- [Problem details]
Rewrite the data below, replacing "particular" with "specific" everywhere and leaving all else unchanged.
* Start Provided records *
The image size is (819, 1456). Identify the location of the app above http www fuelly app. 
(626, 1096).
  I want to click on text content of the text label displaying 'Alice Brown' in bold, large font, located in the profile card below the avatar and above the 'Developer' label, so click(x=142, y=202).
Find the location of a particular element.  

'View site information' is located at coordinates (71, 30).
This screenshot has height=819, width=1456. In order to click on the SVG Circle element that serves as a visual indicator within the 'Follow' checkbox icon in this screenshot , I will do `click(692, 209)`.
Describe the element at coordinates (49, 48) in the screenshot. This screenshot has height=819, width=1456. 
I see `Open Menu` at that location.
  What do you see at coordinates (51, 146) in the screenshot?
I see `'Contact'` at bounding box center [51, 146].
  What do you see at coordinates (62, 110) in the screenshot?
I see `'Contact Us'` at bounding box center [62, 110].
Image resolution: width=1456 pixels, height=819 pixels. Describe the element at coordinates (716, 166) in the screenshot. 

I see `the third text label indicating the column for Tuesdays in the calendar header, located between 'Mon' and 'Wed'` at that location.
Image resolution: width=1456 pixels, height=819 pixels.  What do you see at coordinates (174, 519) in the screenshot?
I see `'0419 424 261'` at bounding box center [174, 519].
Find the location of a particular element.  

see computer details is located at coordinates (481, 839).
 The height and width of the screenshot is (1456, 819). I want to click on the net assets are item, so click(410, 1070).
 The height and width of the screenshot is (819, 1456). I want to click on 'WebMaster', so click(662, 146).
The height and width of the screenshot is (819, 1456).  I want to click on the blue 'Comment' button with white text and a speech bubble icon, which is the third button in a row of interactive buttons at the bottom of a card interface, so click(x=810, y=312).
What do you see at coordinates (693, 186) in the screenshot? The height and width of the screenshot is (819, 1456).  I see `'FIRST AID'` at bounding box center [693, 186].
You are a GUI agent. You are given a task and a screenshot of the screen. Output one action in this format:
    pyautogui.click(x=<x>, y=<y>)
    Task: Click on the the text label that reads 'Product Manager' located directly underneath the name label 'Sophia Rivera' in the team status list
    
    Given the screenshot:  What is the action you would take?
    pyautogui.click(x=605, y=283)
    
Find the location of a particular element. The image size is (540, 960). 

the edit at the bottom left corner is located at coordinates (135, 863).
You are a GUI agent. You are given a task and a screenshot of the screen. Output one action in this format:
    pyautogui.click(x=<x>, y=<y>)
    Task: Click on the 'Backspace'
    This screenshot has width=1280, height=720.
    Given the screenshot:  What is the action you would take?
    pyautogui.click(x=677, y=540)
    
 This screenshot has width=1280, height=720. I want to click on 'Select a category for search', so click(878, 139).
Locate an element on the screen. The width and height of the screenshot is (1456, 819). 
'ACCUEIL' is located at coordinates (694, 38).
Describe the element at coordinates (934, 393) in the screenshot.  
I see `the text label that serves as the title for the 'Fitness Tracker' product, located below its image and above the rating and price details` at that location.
* End Provided records *
- [Complete output]
The image size is (819, 1456). Identify the location of the app above http www fuelly app. 
(626, 1096).
  I want to click on text content of the text label displaying 'Alice Brown' in bold, large font, located in the profile card below the avatar and above the 'Developer' label, so click(x=142, y=202).
Find the location of a specific element.  

'View site information' is located at coordinates (71, 30).
This screenshot has height=819, width=1456. In order to click on the SVG Circle element that serves as a visual indicator within the 'Follow' checkbox icon in this screenshot , I will do `click(692, 209)`.
Describe the element at coordinates (49, 48) in the screenshot. This screenshot has height=819, width=1456. 
I see `Open Menu` at that location.
  What do you see at coordinates (51, 146) in the screenshot?
I see `'Contact'` at bounding box center [51, 146].
  What do you see at coordinates (62, 110) in the screenshot?
I see `'Contact Us'` at bounding box center [62, 110].
Image resolution: width=1456 pixels, height=819 pixels. Describe the element at coordinates (716, 166) in the screenshot. 

I see `the third text label indicating the column for Tuesdays in the calendar header, located between 'Mon' and 'Wed'` at that location.
Image resolution: width=1456 pixels, height=819 pixels.  What do you see at coordinates (174, 519) in the screenshot?
I see `'0419 424 261'` at bounding box center [174, 519].
Find the location of a specific element.  

see computer details is located at coordinates (481, 839).
 The height and width of the screenshot is (1456, 819). I want to click on the net assets are item, so click(410, 1070).
 The height and width of the screenshot is (819, 1456). I want to click on 'WebMaster', so click(662, 146).
The height and width of the screenshot is (819, 1456).  I want to click on the blue 'Comment' button with white text and a speech bubble icon, which is the third button in a row of interactive buttons at the bottom of a card interface, so click(x=810, y=312).
What do you see at coordinates (693, 186) in the screenshot? The height and width of the screenshot is (819, 1456).  I see `'FIRST AID'` at bounding box center [693, 186].
You are a GUI agent. You are given a task and a screenshot of the screen. Output one action in this format:
    pyautogui.click(x=<x>, y=<y>)
    Task: Click on the the text label that reads 'Product Manager' located directly underneath the name label 'Sophia Rivera' in the team status list
    
    Given the screenshot:  What is the action you would take?
    pyautogui.click(x=605, y=283)
    
Find the location of a specific element. The image size is (540, 960). 

the edit at the bottom left corner is located at coordinates (135, 863).
You are a GUI agent. You are given a task and a screenshot of the screen. Output one action in this format:
    pyautogui.click(x=<x>, y=<y>)
    Task: Click on the 'Backspace'
    This screenshot has width=1280, height=720.
    Given the screenshot:  What is the action you would take?
    pyautogui.click(x=677, y=540)
    
 This screenshot has width=1280, height=720. I want to click on 'Select a category for search', so click(878, 139).
Locate an element on the screen. The width and height of the screenshot is (1456, 819). 
'ACCUEIL' is located at coordinates (694, 38).
Describe the element at coordinates (934, 393) in the screenshot.  
I see `the text label that serves as the title for the 'Fitness Tracker' product, located below its image and above the rating and price details` at that location.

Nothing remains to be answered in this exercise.